**Text block:**

Abstract
Motivation
The UK Biobank data holds immense potential for human health research. However, the complex data preparation and interpretation processes often act as barriers for researchers, diverting them from their core research questions.
Results
We developed LUKB, an R Shiny-based web tool that simplifies UK Biobank data preparation by automating these preprocessing tasks. LUKB reduces preprocessing time and integrates functions for initial data exploration, allowing researchers to dedicate more time to their scientific endeavors. Detailed deployment and usage can be found in the Supplementary Data.
Availability and implementation
LUKB is freely available at https://github.com/HaiGenBuShang/LUKB.
1 Introduction
UK Biobank is a treasure trove of medical data, encompassing genetics, proteomics, imaging, and medical records for over 500 000 participants (Sudlow et al. 2015, Miller et al. 2016, Bycroft et al. 2018, Gareth et al. 2024). This wealth of information has facilitated countless medical breakthroughs (Alayo et al. 2023, Dhindsa et al. 2023, Tian et al. 2023, Wang et al. 2024) and continues to fuel new discoveries (Supplementary Fig. S1). As research delves deeper into human health, utilizing UK Biobank data becomes increasingly crucial.
However, navigating the vast data within UK Biobank can be challenging, posing obstacles to research speed and efficiency. Processing downloaded encrypted UK Biobank data often involves complex steps, potentially requiring multiple data applications and reprocessing if the data do not meet expectations (Fig. 1A). Although there are tools (Hanscombe et al. 2019, Pividori and Im 2019, Schneider-Luftman and Crum 2019, Kiral et al. 2020) available for dealing with UK Biobank data, they often skip these complicated steps. Moreover, data previews are unavailable before data processing, which might lead to frustration when the downloaded data proves unsuitable. While the UK Biobank Research Analysis Platform (RAP) allows data previewing, preparing and downloading the final data incurs costs, potentially restricting research scope. Despite the gradual transition to RAP, preprocessing steps remain inevitable for previously downloaded data.
In this article, we present LUKB, a freely deployable R Shiny-based web tool designed to simplify the preparation of UK Biobank data. LUKB incorporates utilities from the ukbtools package to facilitate initial data exploration, thereby maximizing the potential of UK Biobank data. Our locally deployed solution integrates data access, previewing, exploring, sharing, and ICD-10 inquiries within research groups. By providing instant data previews and streamlining the preparation process, LUKB minimizes unnecessary application steps and reduces the time and costs associated with UK Biobank data processing. This user-friendly tool empowers both experienced and novice researchers to unlock the full potential of UK Biobank data and accelerates the pace to life-changing discoveries.

**Supplied entries:**
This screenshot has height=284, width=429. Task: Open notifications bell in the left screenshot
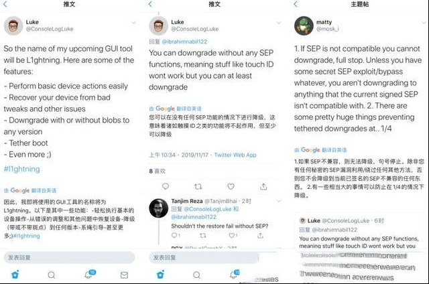89,274
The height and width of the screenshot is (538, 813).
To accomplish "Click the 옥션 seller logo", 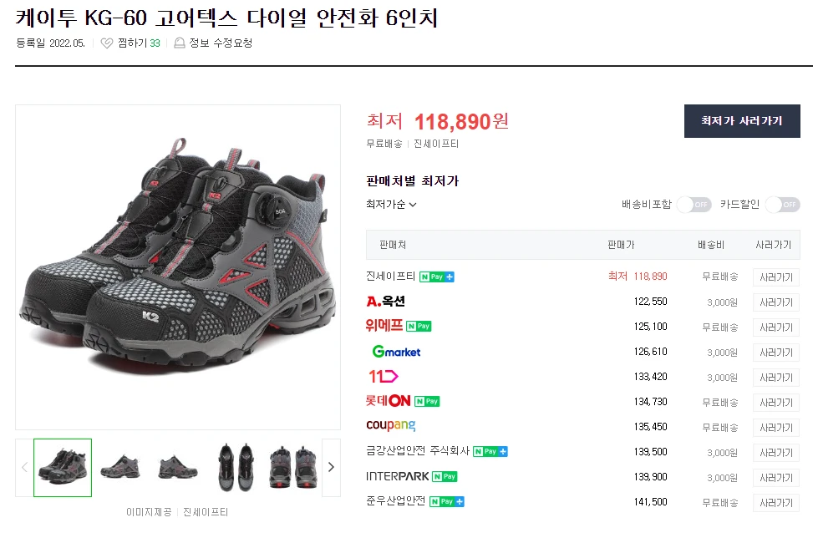I will pos(385,302).
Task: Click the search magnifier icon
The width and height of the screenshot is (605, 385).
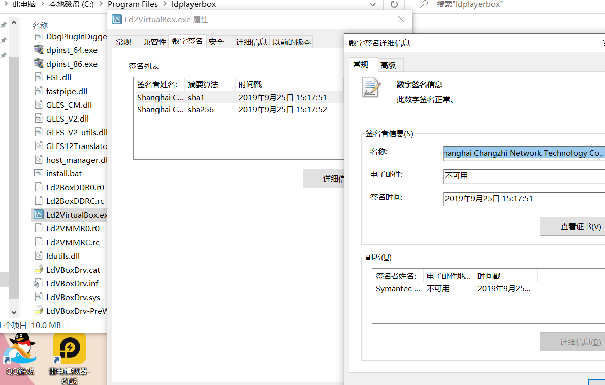Action: click(x=424, y=4)
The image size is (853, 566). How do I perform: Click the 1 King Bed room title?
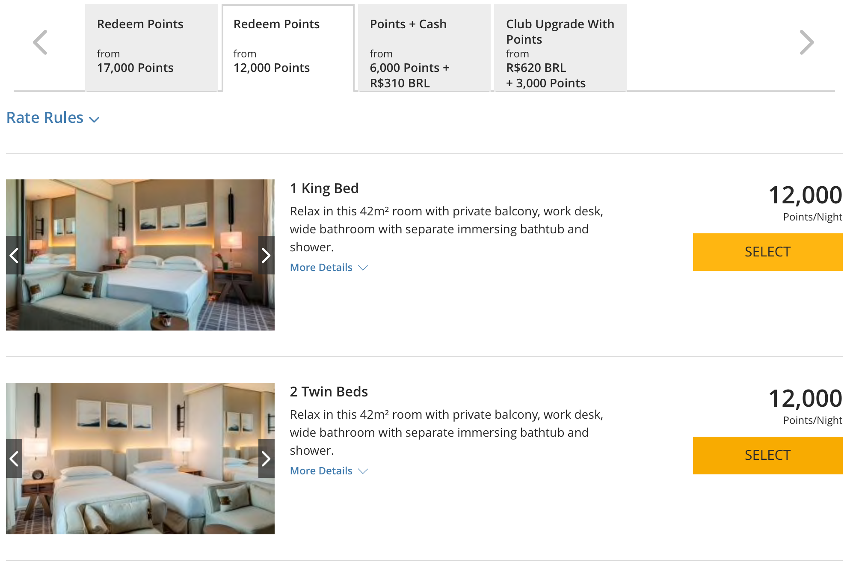coord(324,188)
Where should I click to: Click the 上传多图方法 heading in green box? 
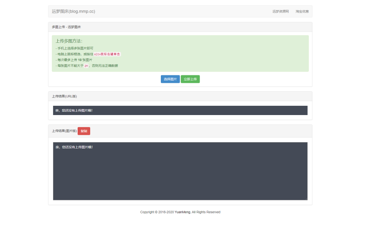69,41
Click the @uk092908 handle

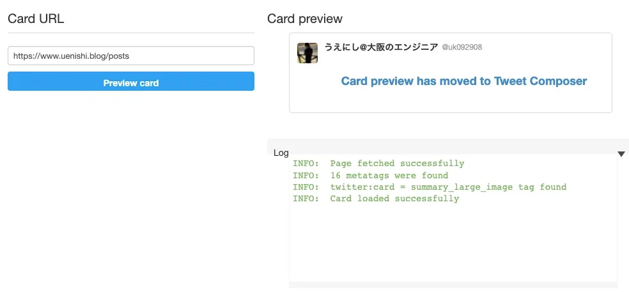click(x=462, y=48)
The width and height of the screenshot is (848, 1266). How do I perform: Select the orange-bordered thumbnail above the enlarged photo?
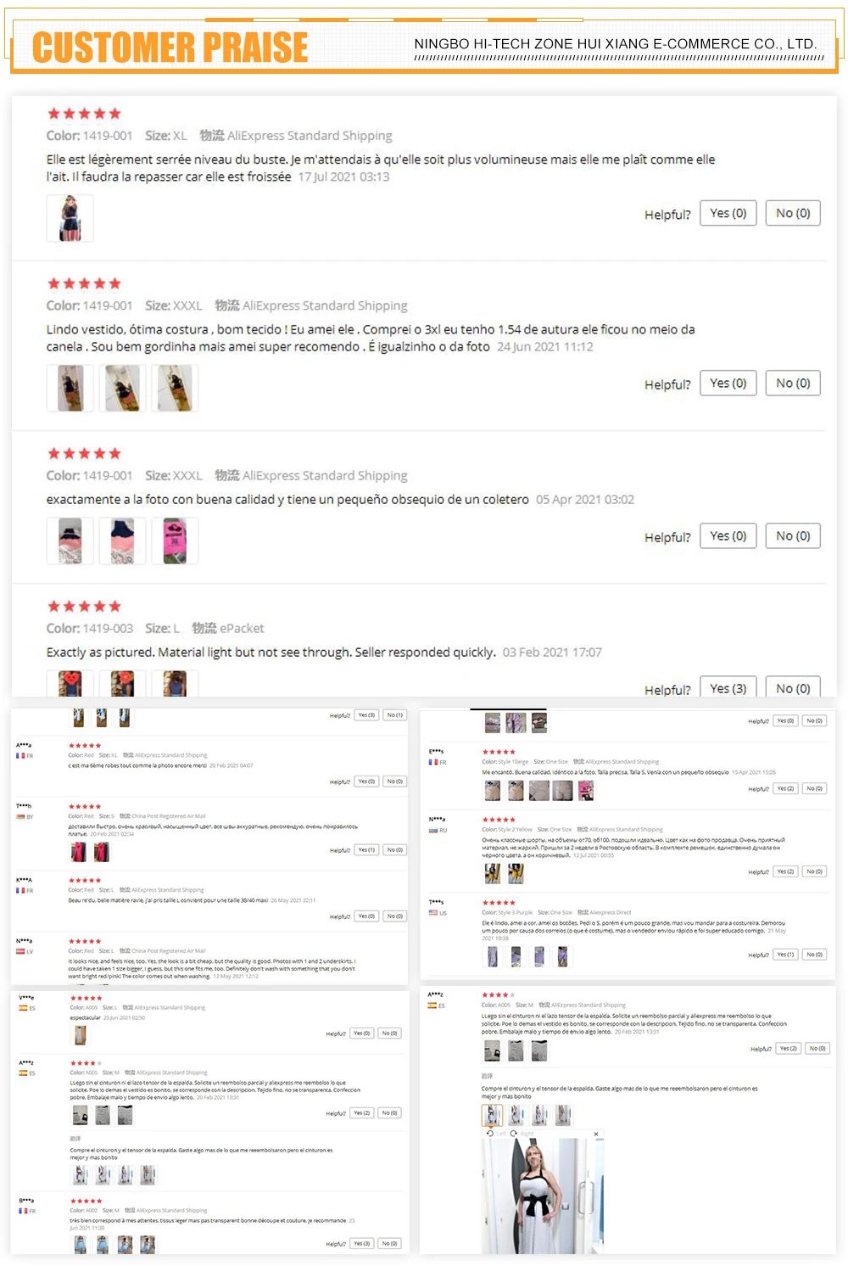point(492,1115)
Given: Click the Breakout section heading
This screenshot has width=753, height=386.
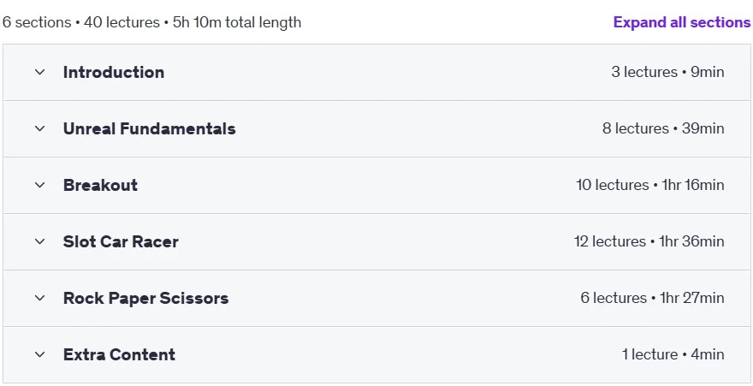Looking at the screenshot, I should tap(100, 185).
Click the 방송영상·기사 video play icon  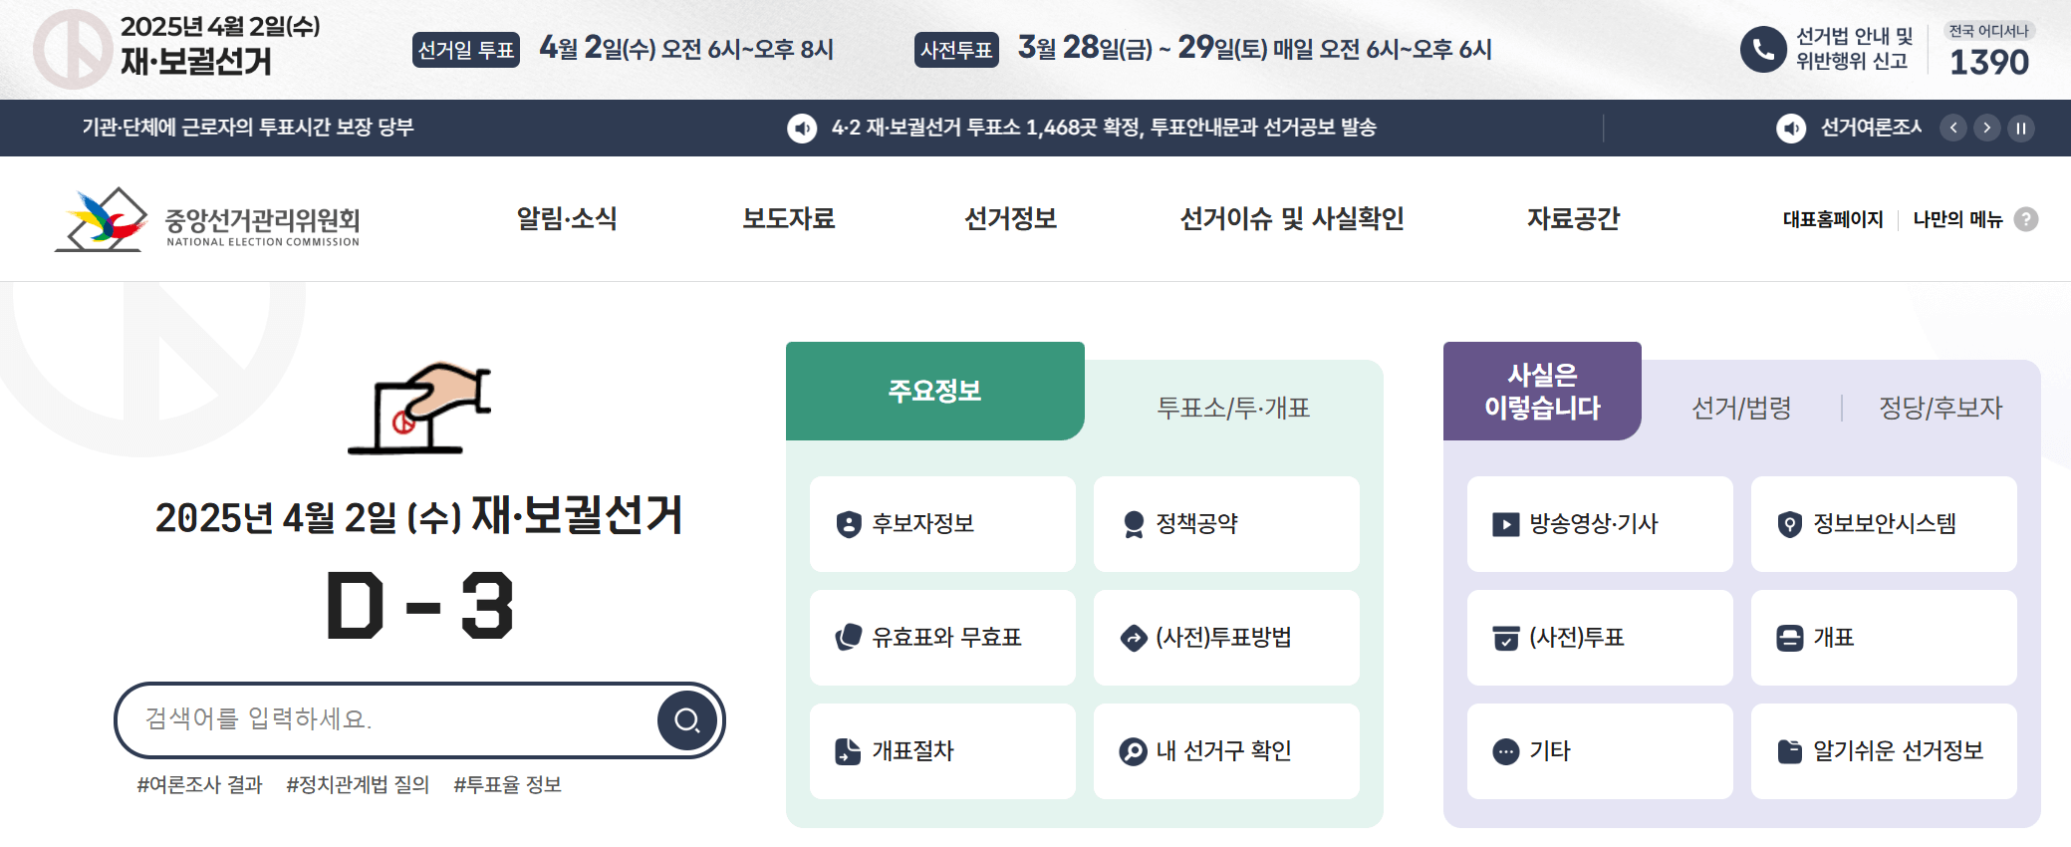[1505, 524]
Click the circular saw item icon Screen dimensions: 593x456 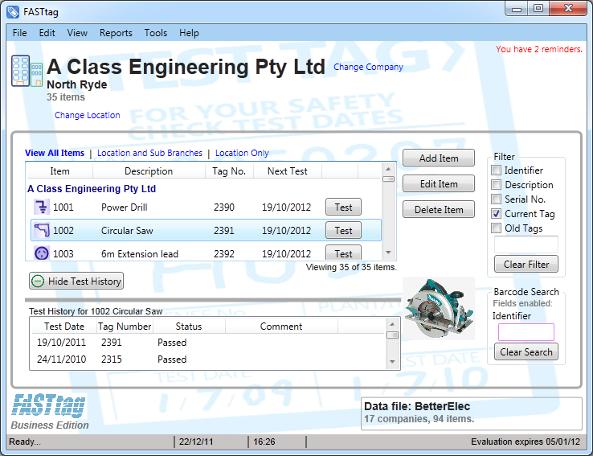pos(41,231)
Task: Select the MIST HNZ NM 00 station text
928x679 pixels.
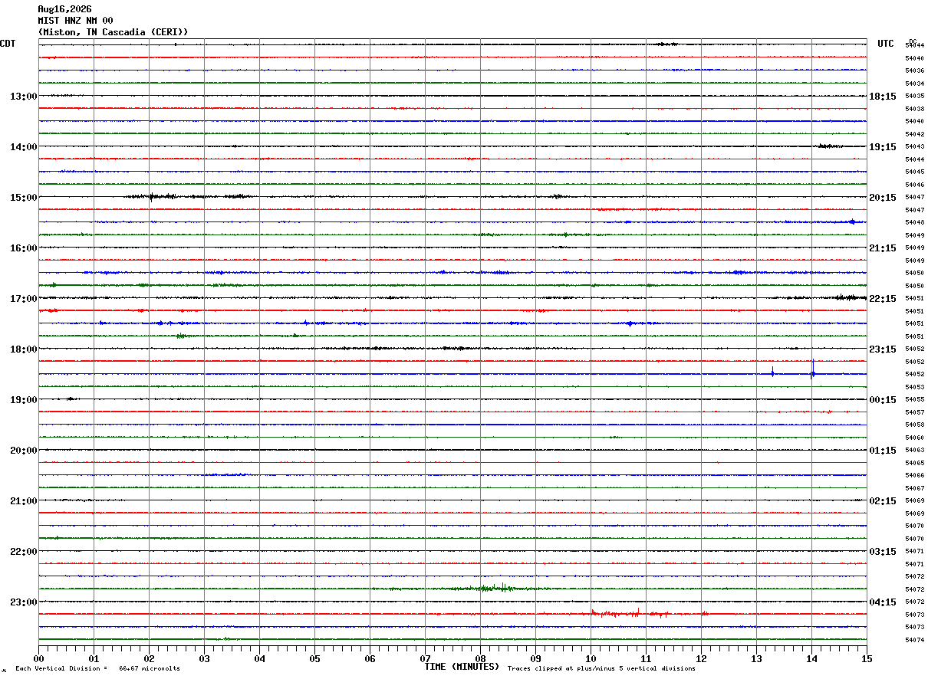Action: tap(75, 21)
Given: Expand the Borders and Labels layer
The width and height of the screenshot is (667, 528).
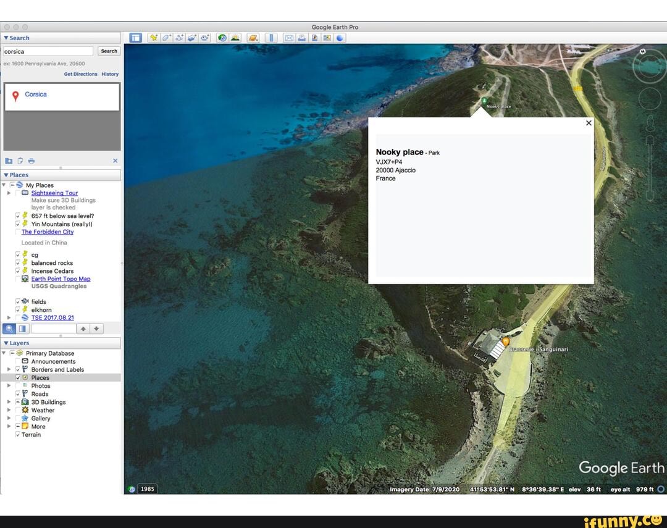Looking at the screenshot, I should pos(9,370).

**Problems and tasks:**
[a] According to the LUKB text, why might the UK Biobank Research Analysis Platform restrict research scope? Answer in one to three sentences.
[b] Print the stretch of the LUKB text from "1 Introduction" through "becomes increasingly crucial.".
You can set the listing aside; nothing here depends on it.

**Answer list:**
[a] The Research Analysis Platform lets researchers preview data, but preparing and downloading the final data costs money. Those costs can limit the scope of research.

[b]
1 Introduction
UK Biobank is a treasure trove of medical data, encompassing genetics, proteomics, imaging, and medical records for over 500 000 participants (Sudlow et al. 2015, Miller et al. 2016, Bycroft et al. 2018, Gareth et al. 2024). This wealth of information has facilitated countless medical breakthroughs (Alayo et al. 2023, Dhindsa et al. 2023, Tian et al. 2023, Wang et al. 2024) and continues to fuel new discoveries (Supplementary Fig. S1). As research delves deeper into human health, utilizing UK Biobank data becomes increasingly crucial.